Nachdem das ehemalige Ritterlehen am 26. April 1815 allodifiziert, d.h. freies Eigen geworden war, ersteigerten es am 28.August 1816 Klement Perger und seine Frau Antonia Simböck. Deren Sohn Klement Perger, Wirt in Hallein, der den Besitz am 13.Juli 1848 übernahm, vermietete den 2. Stock, bestehend aus fünf mit allem Komfort möblierten Zimmern und Salon, sowie Küche u. Keller.

1878 –
1954

Am 11 .April 1878 kaufte Daniel Graf Esterhazy das Schloss. Sein Sohn Franz, der das Erbe am 8.Dezember 1924 antrat, wurde 1926 entmündigt. Seine Kuratoren verkauften zehn Jahre später das Gut an das Ehepaar Franz u. Johanna Steinbacher. Franz Steinbacher wurde 1954 Alleinbesitzer.

1958 –
heute

1958 kaufte die Stadtgemeinde Hallein Schloß Wiespach, die dort nach umfangreichen Umbauarbeiten, in deren Zuge sämtliche Renaissance-Öfen zerschlagen und Marmorböden herausgerissen wurden, eine Jugendherberge und ein großen Freischwimmbad eingerichtet hat. 2006 wurde der Betrieb aufgrund eines Wasserschadens und anstehender Renovierungsarbeiten eingestellt. 2010 wurde Schloss Wiespach vom Ehepaar Gabriela und Claus Spruzina übernommen und grundlegend renoviert.

Schloss Wiespach
Kapelle

Im Erdgeschoss des Hauptbaues ist in Ecklage eine Schlosskapelle untergebracht, die ins Jahr 1607 datiert, und als 2-jochige Stichkappentonne mit Gurtbögen ausgeführt ist. Die Wand zeigt sich in einer Renovierung des späten 18. Jahrhunderts, mit Doppelpilastergliederung und eingeschossiger Empore. Der Altaraufbau ist spätbarock (1. Hälfte 18. Jahrhundert), das Hauptblatt ist eine Darstellung des Blutes Christi, das Oberbild ein hl. Dionysius von unbekannter Hand.

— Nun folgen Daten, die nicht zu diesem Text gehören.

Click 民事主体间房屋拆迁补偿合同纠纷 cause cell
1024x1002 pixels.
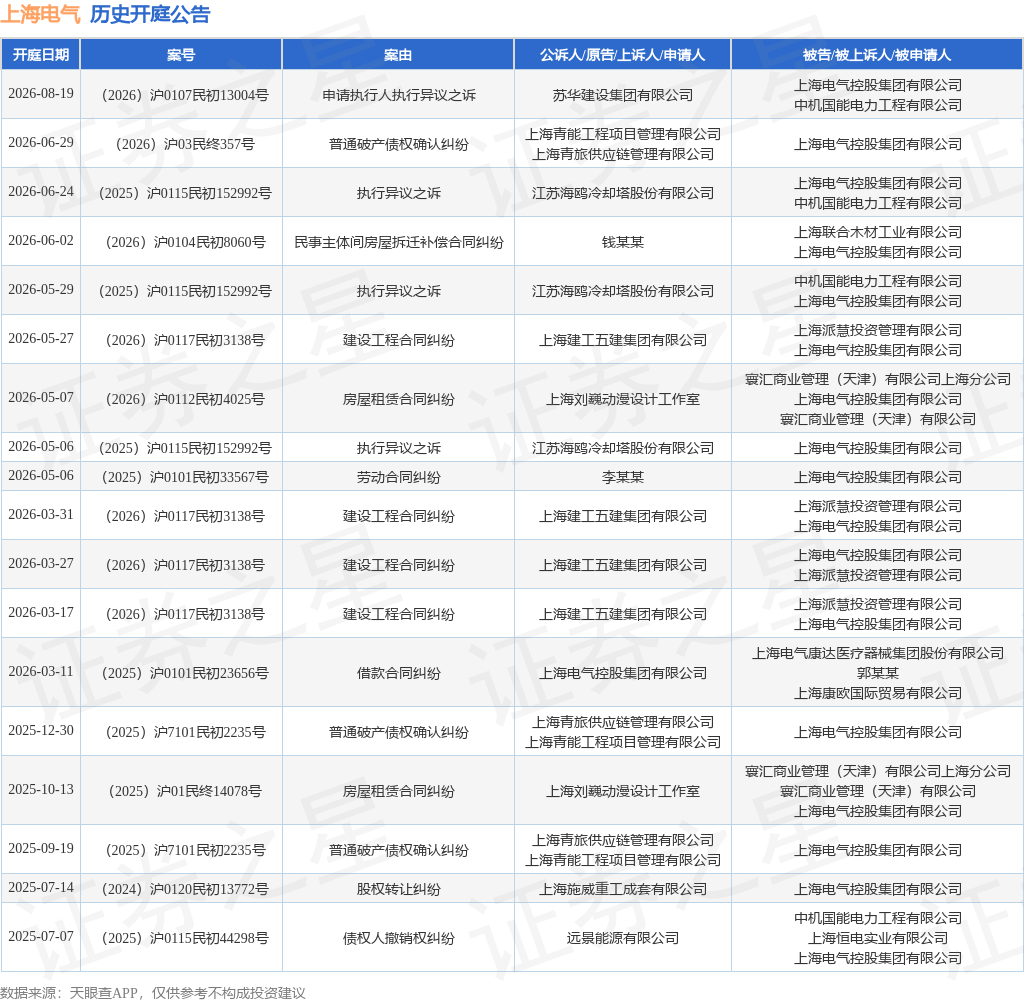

Die Schlosskapelle wurde von Mag. Heidemarie Weixler-Unterer und Mag. Wolfgang Weixler im Auftrag der Ehegatten Spruzina renoviert und am 30.10.2015 vom Prälaten Univ.Prof. Hans Paarhammer gesegnet. Sie eignet sich besonders für Taufen und kleinere Hochzeiten.